Whenever the word "dropdown" turns up in a line below, that line should be copied.

Materials provided:

══════════

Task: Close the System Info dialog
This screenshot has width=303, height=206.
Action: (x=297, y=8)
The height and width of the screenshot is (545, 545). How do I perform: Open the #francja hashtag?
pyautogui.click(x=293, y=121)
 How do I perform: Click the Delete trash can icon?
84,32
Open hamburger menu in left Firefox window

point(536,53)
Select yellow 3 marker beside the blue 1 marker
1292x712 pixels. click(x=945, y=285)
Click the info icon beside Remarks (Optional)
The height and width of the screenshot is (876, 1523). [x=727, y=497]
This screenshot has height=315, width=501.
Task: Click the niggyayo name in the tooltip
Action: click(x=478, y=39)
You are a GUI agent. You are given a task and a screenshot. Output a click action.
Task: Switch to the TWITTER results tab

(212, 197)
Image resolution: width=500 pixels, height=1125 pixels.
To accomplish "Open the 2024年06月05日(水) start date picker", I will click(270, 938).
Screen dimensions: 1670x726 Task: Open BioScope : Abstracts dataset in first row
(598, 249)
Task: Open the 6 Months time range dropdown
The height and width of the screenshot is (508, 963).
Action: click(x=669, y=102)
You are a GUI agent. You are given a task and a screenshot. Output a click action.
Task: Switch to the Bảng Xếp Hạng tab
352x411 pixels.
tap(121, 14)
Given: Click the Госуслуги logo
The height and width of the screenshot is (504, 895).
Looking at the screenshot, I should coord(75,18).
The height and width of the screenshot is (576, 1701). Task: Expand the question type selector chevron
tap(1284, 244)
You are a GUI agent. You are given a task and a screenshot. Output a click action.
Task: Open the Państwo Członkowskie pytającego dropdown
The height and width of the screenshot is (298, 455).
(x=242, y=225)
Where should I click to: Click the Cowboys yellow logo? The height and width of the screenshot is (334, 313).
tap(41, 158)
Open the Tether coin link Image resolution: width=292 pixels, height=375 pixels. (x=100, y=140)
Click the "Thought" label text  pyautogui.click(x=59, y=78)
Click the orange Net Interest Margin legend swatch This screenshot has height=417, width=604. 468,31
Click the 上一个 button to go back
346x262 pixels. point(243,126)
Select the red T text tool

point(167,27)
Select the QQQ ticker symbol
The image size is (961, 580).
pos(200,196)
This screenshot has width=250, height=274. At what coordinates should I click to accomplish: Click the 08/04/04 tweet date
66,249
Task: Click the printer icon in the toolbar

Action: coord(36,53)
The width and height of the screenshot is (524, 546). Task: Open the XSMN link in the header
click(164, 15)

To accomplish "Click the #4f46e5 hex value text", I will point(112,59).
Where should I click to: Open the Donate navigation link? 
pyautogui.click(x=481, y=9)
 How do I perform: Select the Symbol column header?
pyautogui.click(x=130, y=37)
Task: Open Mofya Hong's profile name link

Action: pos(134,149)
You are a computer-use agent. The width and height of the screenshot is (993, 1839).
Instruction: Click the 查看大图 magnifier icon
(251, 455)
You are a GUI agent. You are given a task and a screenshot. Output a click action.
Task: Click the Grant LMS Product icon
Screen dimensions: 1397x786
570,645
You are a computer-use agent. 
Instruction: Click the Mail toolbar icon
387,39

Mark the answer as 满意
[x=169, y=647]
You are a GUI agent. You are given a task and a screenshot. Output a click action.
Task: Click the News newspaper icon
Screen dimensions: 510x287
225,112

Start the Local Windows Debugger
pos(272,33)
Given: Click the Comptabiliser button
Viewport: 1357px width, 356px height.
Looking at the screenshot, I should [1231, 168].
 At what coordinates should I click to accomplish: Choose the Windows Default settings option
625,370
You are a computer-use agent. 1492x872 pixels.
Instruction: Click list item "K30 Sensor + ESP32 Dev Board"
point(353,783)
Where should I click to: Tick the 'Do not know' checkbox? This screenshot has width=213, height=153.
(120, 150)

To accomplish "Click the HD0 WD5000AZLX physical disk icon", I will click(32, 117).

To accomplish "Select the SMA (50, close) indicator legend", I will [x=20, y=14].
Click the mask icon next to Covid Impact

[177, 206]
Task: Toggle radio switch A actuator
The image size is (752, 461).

══════════

Response below:
Task: Open the 6 Months time range dropdown
Task: Open the Państwo Członkowskie pytającego dropdown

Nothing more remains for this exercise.